- What this task involves -
Copy the rows word for word, beginning at the line that contains "Given: Click the black Trezor Model One image" and stopping after the line that contains "Looking at the". Leave the pictures out.

- Information provided -
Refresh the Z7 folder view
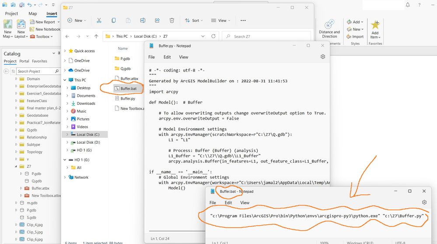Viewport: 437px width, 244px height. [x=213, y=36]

==

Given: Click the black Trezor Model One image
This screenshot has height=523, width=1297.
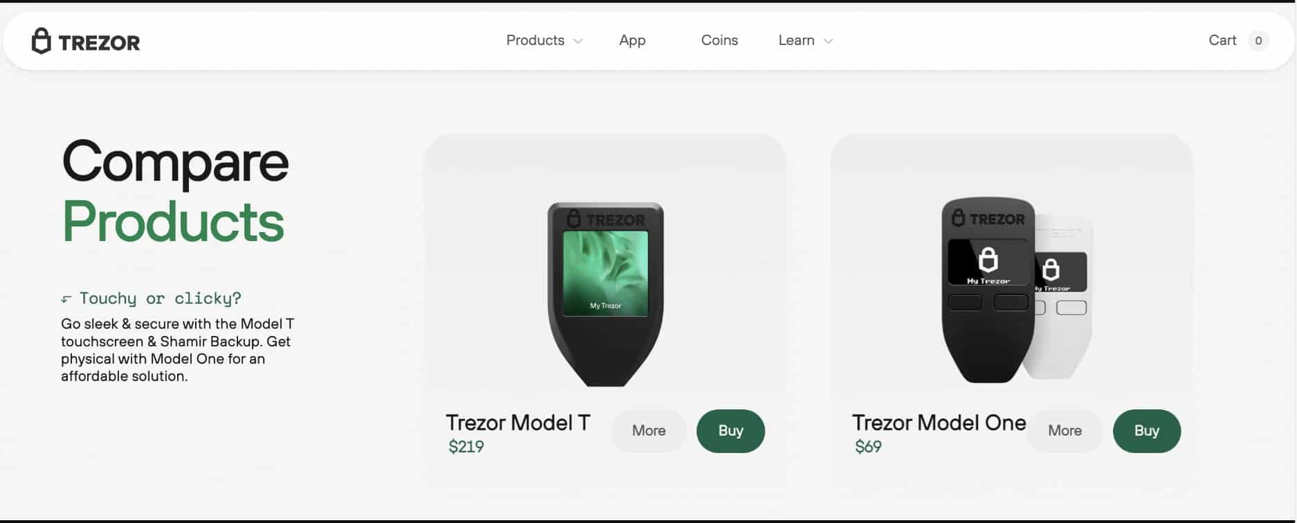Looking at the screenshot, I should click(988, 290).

...

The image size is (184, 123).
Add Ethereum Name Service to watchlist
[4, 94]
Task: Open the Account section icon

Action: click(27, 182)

- Result below -
Given: Click the black Trezor Model One image
This screenshot has height=523, width=1297.
Looking at the screenshot, I should click(988, 290).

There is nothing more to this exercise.